About this exercise: Copy the data from the line containing "Describe the element" through the end, swapping "Locate" for "Find" and changing nothing else. Leave the pictures out of your copy.
****
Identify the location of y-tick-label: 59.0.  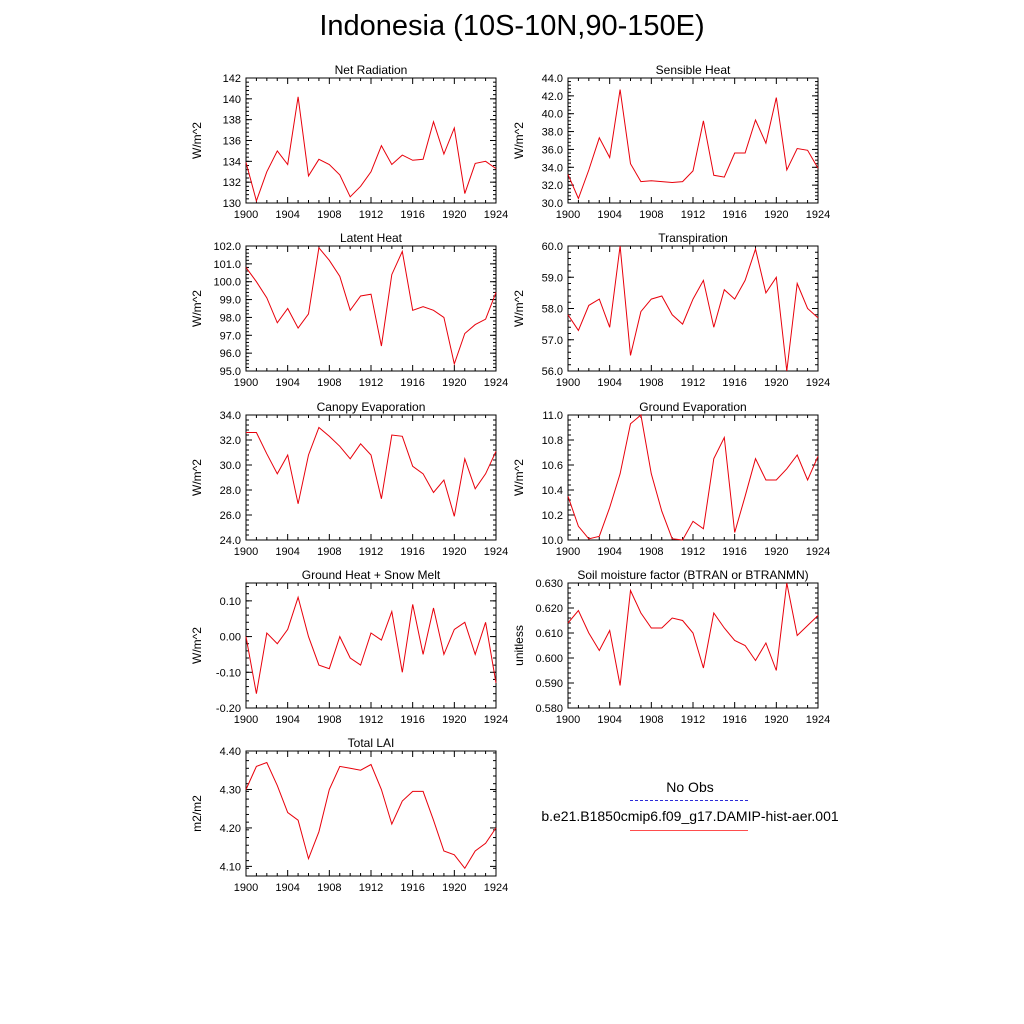
(552, 278).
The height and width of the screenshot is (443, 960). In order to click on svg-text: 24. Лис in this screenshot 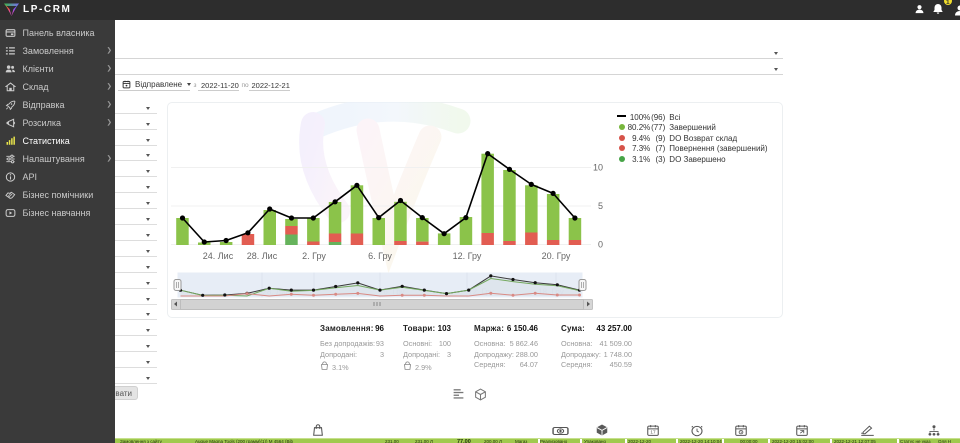, I will do `click(218, 256)`.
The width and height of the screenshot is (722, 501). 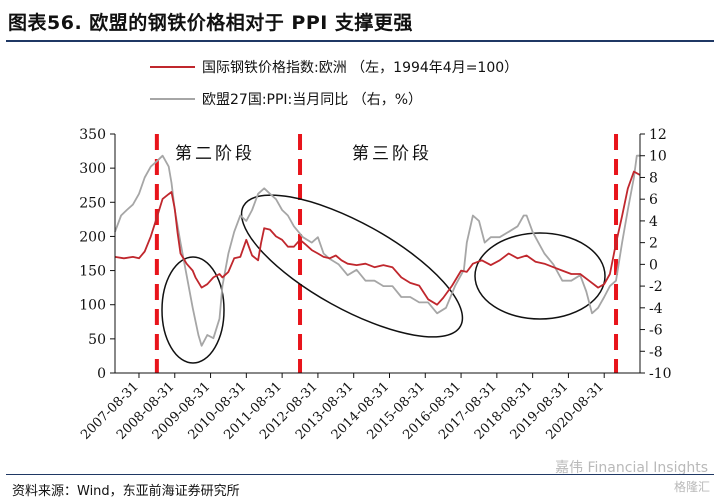 What do you see at coordinates (654, 222) in the screenshot?
I see `y-right-tick-label: 4` at bounding box center [654, 222].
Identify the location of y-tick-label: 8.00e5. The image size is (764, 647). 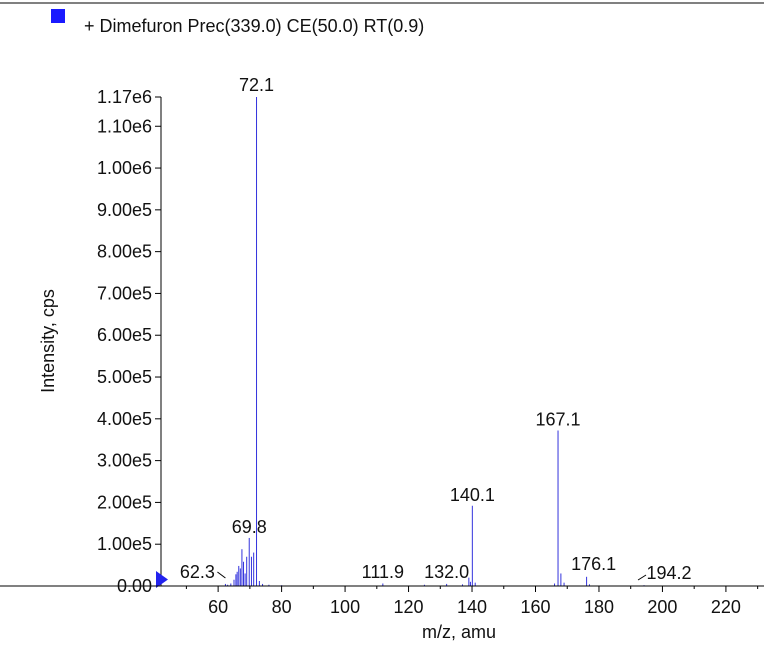
(124, 252).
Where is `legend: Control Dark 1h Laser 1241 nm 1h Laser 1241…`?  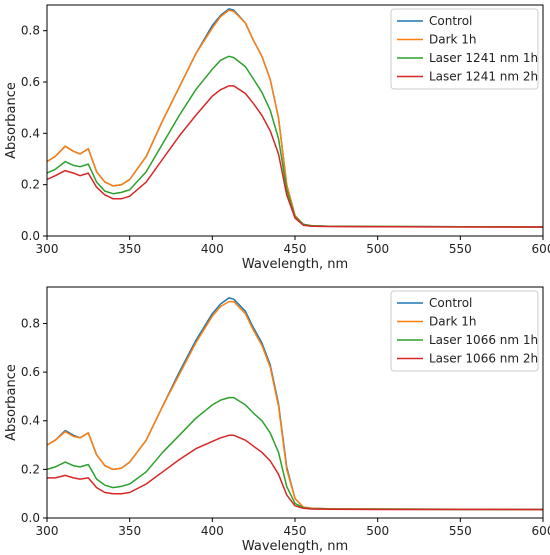 legend: Control Dark 1h Laser 1241 nm 1h Laser 1241… is located at coordinates (464, 49).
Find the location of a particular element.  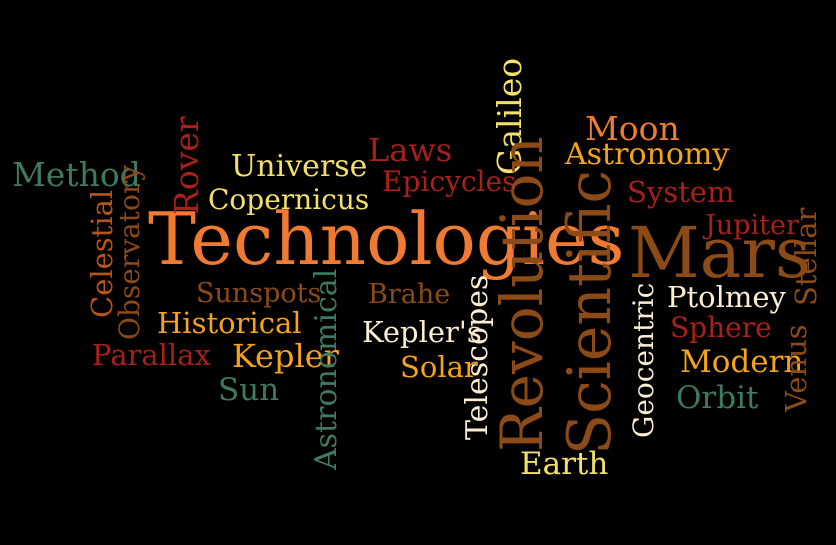

word-method: Method is located at coordinates (76, 174).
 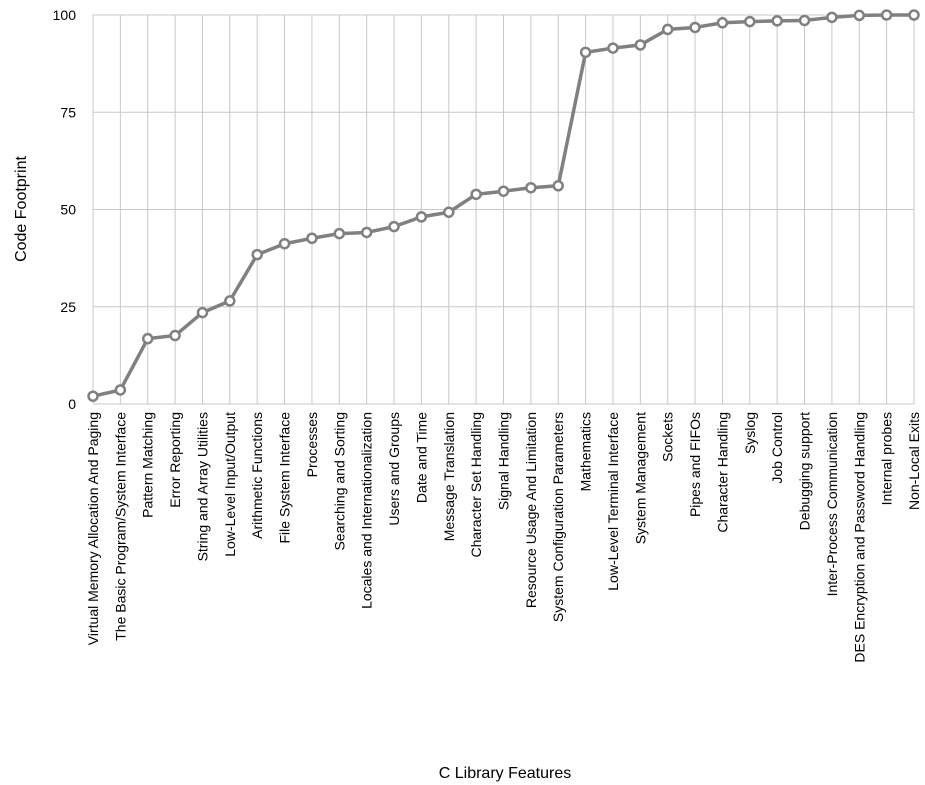 I want to click on y-tick-label: 75, so click(x=68, y=112).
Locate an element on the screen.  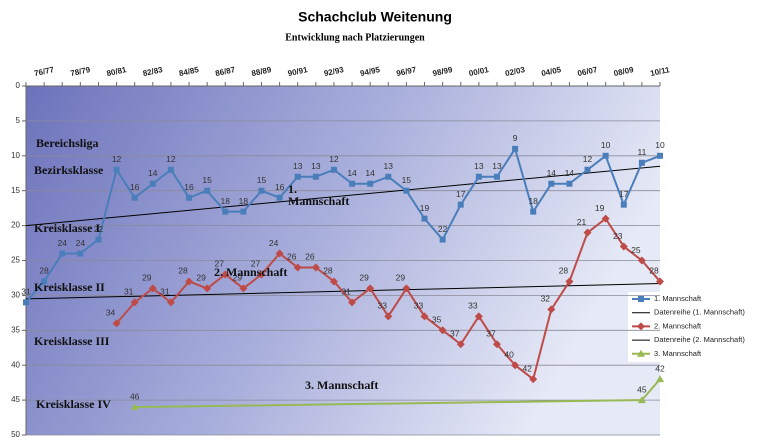
x-tick-label: 82/83 is located at coordinates (153, 72).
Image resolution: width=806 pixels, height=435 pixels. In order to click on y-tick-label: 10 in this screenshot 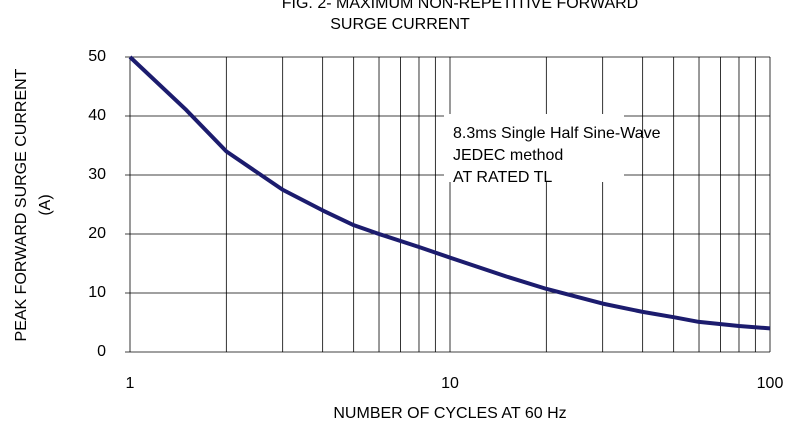, I will do `click(97, 292)`.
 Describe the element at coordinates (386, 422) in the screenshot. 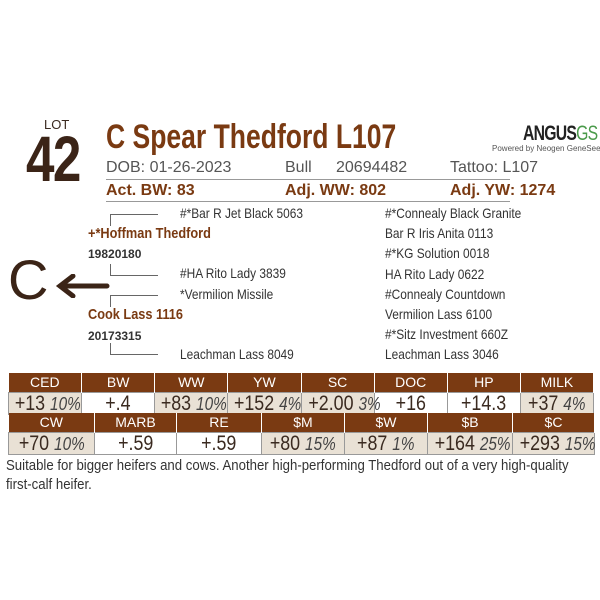

I see `epd-header: $W` at that location.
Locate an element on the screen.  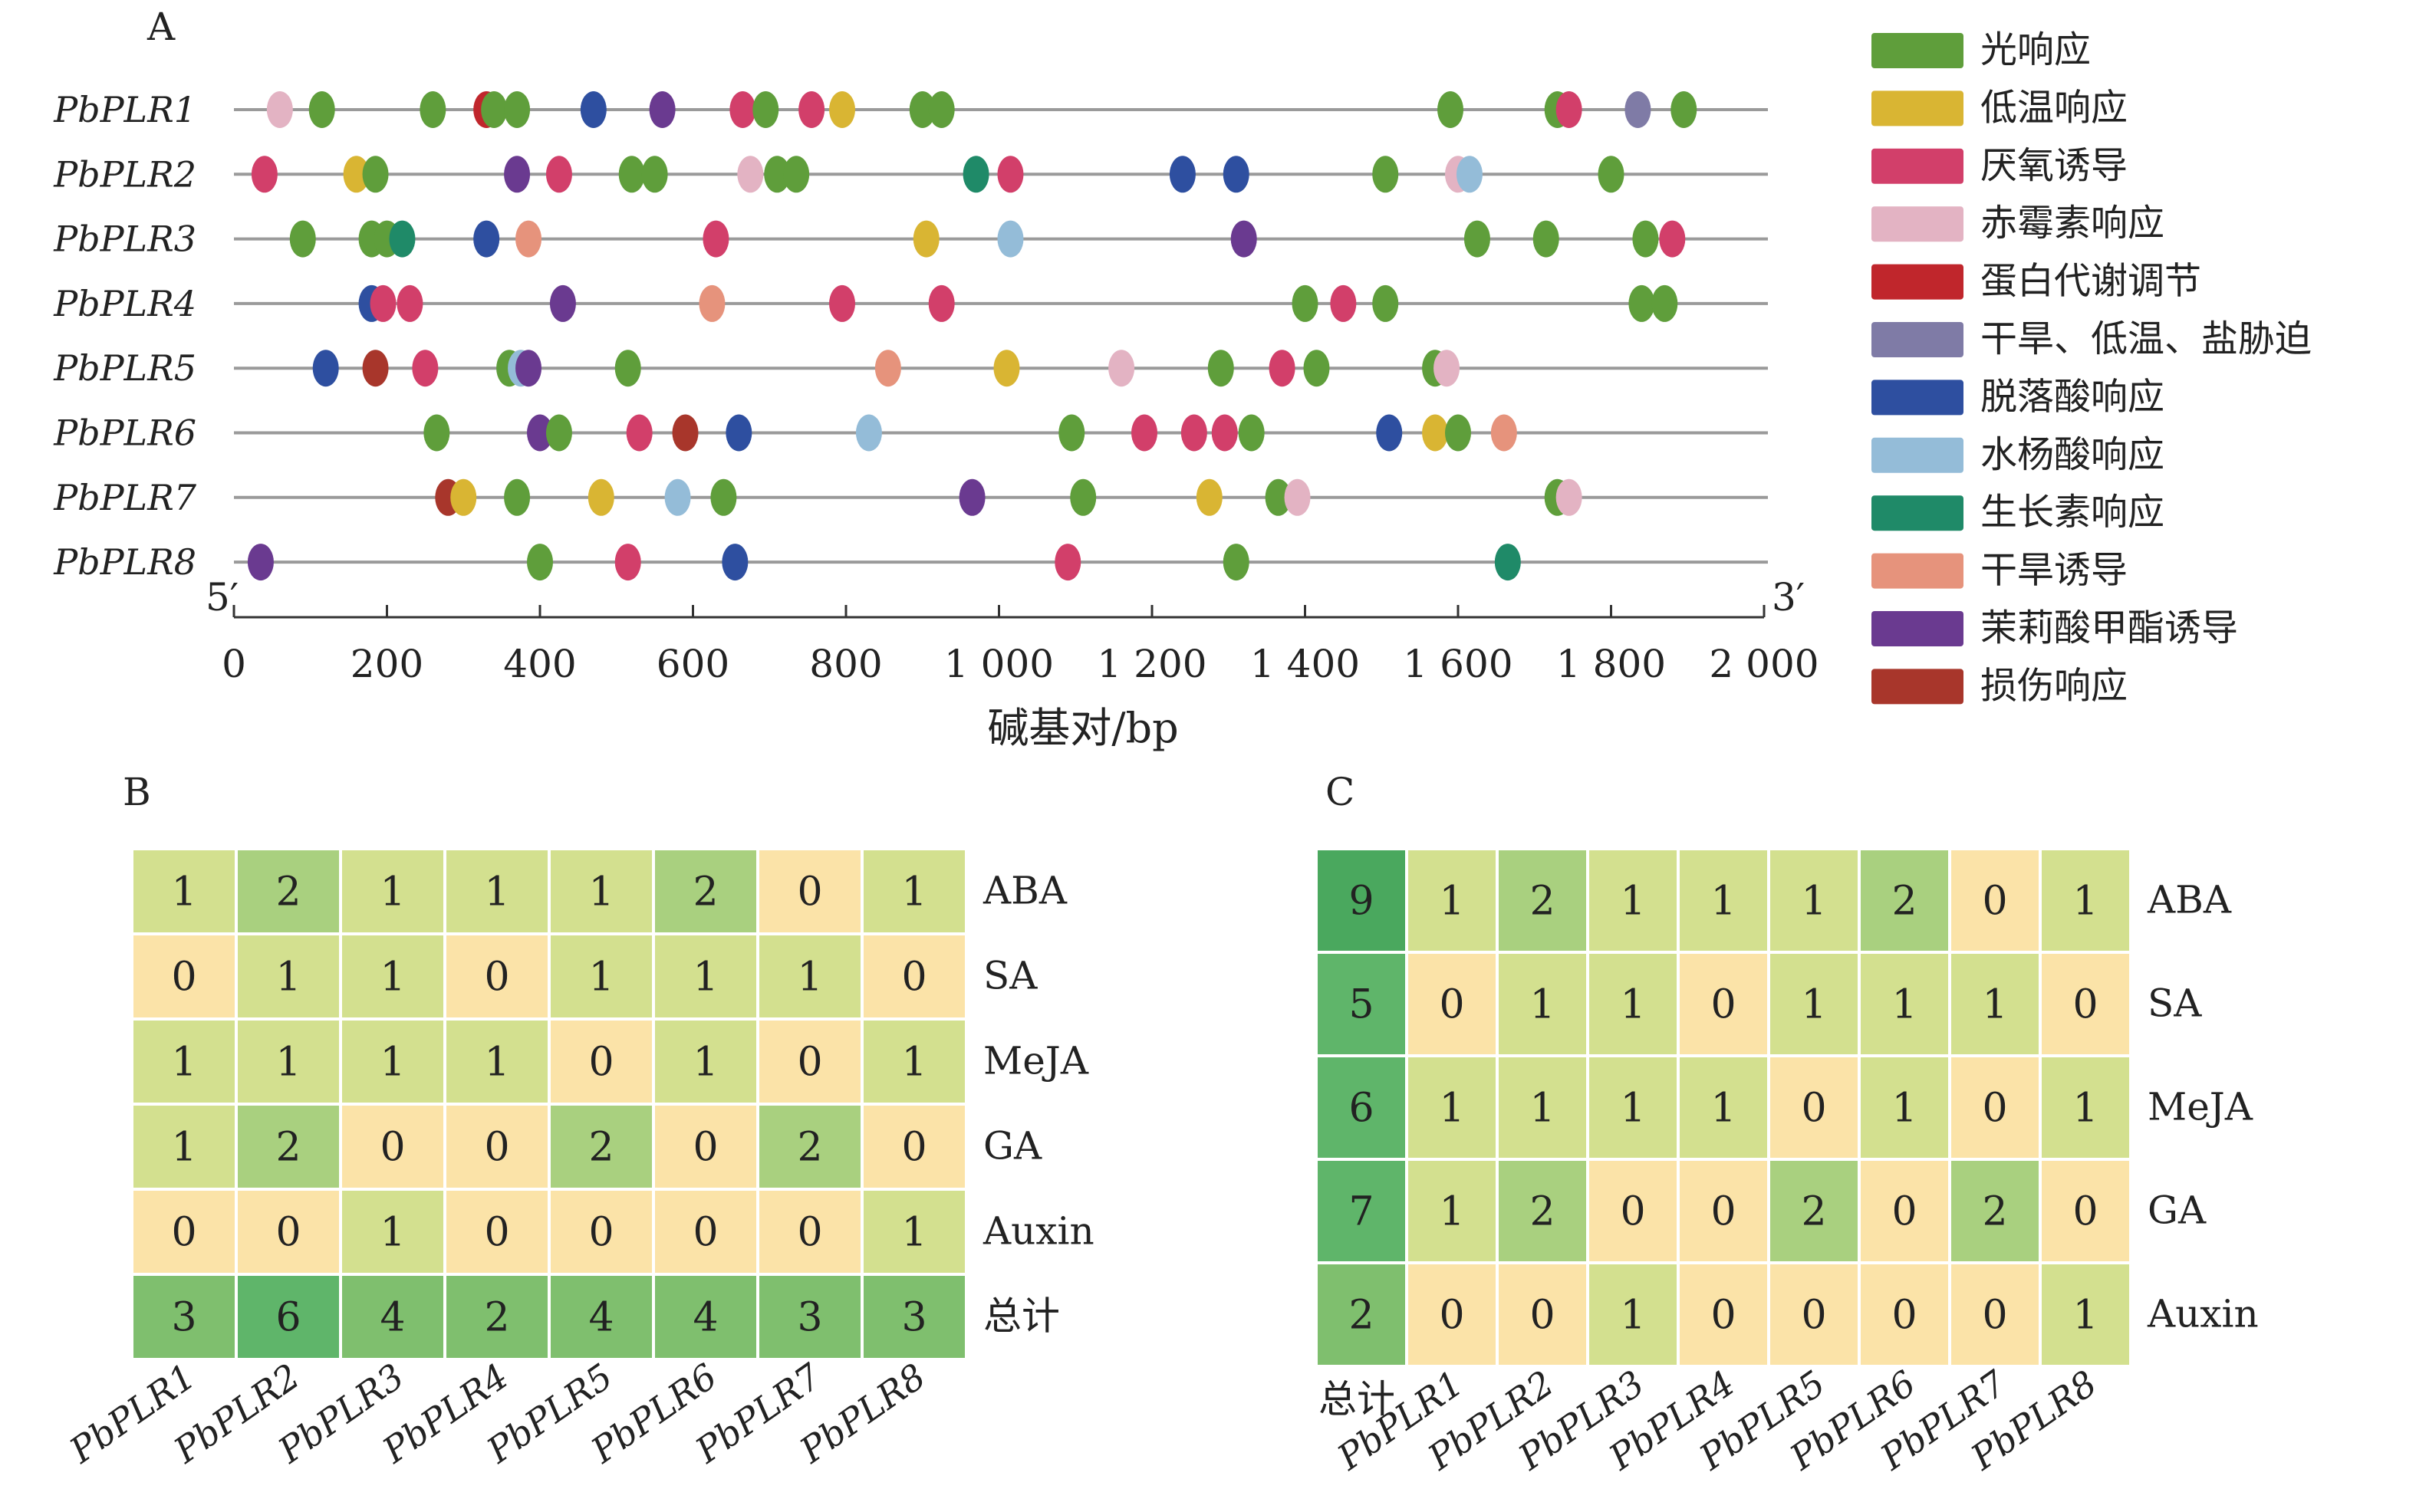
****
Your response:
 Describe the element at coordinates (386, 422) in the screenshot. 

I see `epd-header: $W` at that location.
Find an element on the screen.  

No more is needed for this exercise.